# What is required
In the data below, how many lines contain the string "agent"? Give only the figure.

(Working data begins)

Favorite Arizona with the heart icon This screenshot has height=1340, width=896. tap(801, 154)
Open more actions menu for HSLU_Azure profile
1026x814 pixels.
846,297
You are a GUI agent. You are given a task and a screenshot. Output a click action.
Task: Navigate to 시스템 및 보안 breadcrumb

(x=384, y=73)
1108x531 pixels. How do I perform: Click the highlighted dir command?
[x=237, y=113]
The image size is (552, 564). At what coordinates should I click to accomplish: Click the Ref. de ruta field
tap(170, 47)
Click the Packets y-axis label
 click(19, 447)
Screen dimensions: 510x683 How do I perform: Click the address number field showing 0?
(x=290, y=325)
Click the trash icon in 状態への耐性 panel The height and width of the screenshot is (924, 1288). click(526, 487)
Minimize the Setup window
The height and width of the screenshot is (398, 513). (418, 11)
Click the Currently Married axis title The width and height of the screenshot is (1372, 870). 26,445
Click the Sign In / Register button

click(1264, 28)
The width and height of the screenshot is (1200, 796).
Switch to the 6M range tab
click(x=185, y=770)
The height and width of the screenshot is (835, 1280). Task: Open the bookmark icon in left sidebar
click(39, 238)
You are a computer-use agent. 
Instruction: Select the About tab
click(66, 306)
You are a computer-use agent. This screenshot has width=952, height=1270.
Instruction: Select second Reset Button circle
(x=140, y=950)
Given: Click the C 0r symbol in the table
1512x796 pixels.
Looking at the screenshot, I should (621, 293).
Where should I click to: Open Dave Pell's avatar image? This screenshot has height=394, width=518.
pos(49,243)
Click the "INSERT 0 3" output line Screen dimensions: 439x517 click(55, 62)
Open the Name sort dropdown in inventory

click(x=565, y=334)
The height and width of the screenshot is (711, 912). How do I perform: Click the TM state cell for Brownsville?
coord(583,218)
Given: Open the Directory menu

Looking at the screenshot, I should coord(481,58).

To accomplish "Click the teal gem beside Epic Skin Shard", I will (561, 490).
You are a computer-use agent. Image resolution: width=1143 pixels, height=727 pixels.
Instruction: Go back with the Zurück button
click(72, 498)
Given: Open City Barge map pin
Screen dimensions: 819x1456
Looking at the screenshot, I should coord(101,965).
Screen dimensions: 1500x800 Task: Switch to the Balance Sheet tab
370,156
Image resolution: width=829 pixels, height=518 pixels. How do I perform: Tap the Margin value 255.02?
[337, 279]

(Working data ends)

# Solution to the problem
4